やっと入れた差し歯がガクガクして痛いこと限りない。まるで、ままこのしりぬぐいで尻を拭かれているかのようだよ、という一句。トホホなんだけど、ほのかなユーモアも帯びている。

★見知らぬ男三人と下剤2リットル鰯雲(日土ぽぽんた)

 俳句としては音数が溢(あふ)れてるけど「見知らぬ男三人」「下剤2リットル」二つの数詞が困惑の場面を表現する。「鰯雲(いわしぐも)」は、トホホの笑いのようにぼんやりと広がる。

★蜜柑摘む摘む過活動膀胱炎(花紋)

 花紋さんは「過活動膀胱(ぼうこう)炎」という病名がリアル。しかも収穫作業となればさらなる悲惨。明るい蜜柑(みかん)山でのトホホだが、どこか自分を笑い飛ばしているように思えるのは、前半「摘む摘む」のリズムのおかげか。

「みかん摘み終えて夕陽の美しか」と眺める句利男さんは、無事に収穫を終えてのホホホだ。健やかで何よりですな。


 今回の兼題では、去年のトホホを詠んだ句が圧倒的に多かった。

「曜日さえ覚えられずに慚愧冬」と呟くのは、すそのあきこさん。
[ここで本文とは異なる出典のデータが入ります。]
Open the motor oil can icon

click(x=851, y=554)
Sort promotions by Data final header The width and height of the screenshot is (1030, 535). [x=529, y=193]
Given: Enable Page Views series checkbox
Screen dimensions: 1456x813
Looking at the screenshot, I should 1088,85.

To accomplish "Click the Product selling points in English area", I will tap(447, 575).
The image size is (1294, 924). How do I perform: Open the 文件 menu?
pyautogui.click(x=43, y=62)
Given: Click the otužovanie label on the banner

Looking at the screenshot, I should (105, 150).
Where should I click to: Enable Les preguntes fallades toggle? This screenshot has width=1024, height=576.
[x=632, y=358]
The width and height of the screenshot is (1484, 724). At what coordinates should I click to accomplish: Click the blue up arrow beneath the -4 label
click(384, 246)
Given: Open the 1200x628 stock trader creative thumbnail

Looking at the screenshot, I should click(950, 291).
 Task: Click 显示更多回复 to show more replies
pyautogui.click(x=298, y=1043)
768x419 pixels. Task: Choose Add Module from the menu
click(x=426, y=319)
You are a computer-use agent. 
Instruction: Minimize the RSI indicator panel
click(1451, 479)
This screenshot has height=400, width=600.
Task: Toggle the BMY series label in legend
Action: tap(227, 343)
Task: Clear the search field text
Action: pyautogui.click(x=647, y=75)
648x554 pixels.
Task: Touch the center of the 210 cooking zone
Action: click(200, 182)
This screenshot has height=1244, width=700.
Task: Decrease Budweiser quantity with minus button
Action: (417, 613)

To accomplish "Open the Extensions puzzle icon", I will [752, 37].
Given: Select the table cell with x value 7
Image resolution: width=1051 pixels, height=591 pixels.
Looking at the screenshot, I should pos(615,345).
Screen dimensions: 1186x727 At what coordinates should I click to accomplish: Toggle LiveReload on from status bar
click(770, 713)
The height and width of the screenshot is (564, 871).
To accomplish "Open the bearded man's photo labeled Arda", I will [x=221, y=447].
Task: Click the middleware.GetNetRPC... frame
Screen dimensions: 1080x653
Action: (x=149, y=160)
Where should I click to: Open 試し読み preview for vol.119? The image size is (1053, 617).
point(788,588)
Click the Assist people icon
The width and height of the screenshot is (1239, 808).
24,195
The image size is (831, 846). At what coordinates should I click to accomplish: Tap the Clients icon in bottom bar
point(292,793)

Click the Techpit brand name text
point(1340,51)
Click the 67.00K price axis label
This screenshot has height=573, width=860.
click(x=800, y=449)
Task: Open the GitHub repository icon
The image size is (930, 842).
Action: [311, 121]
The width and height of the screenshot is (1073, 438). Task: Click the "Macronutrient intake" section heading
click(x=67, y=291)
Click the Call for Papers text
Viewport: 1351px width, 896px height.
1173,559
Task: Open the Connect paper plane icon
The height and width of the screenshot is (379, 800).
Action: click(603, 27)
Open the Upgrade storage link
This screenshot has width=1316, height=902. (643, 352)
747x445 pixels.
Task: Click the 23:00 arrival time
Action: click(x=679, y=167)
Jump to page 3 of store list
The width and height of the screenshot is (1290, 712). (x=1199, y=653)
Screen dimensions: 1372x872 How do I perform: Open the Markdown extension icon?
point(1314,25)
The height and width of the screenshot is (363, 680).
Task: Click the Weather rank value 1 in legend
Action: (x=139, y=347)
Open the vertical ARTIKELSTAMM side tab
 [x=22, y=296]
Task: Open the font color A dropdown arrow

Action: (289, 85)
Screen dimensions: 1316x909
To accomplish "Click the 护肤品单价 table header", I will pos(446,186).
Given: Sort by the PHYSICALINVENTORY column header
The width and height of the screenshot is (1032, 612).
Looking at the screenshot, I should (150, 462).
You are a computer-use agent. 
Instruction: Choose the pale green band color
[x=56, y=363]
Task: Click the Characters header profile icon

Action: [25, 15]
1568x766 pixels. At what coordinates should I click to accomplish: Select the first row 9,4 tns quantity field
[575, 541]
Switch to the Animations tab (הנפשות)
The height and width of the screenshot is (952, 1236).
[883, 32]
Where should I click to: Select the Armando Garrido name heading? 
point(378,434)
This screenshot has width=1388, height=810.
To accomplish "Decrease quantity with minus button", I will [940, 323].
私も似たようなもんだよ。だからしょっちゅう〆切(しめきり)日を忘れる。「年神さまアルコール液で荒れる手が」りんりん。さんには、うちの嫁が買ってくれたハンドクリームがいいよと教えてあげたい。「車道の手袋あれはおれのじゃなかろうか」とイサクさん。トホホな場面を巧く切り取る。「設問を読み間違えて枯菊や」と嘆くのは中学生の打楽器ちゃん。枯菊も次の季節に向けて新しい芽を育てる。気にすることはないさと励ましたい。

 さらに「当て逃げの傷や真冬の夜の愛車」事故に困惑する丹下京子さん。「隣地境界不明発覚年の暮れ」問題に直面する玉響雷子さん。「履歴書のさまよい歩く枯野かな」久巳子さんの再就職の道のり。みんな健気(けなげ)に生きているのだよ。


 そして、最後にこの一句。「初日の出今年はベランダで見やう」

 (7)パパさんの呼びかけだ。初詣に行けない初日の出も見られない、トホホ~と考えるより、うちのベランダの初日を楽しもうと考えるほうが精神衛生にいい。迎える初日をホホホと拝み、今年も俳句を杖として、ホホホと生きて参りましょう。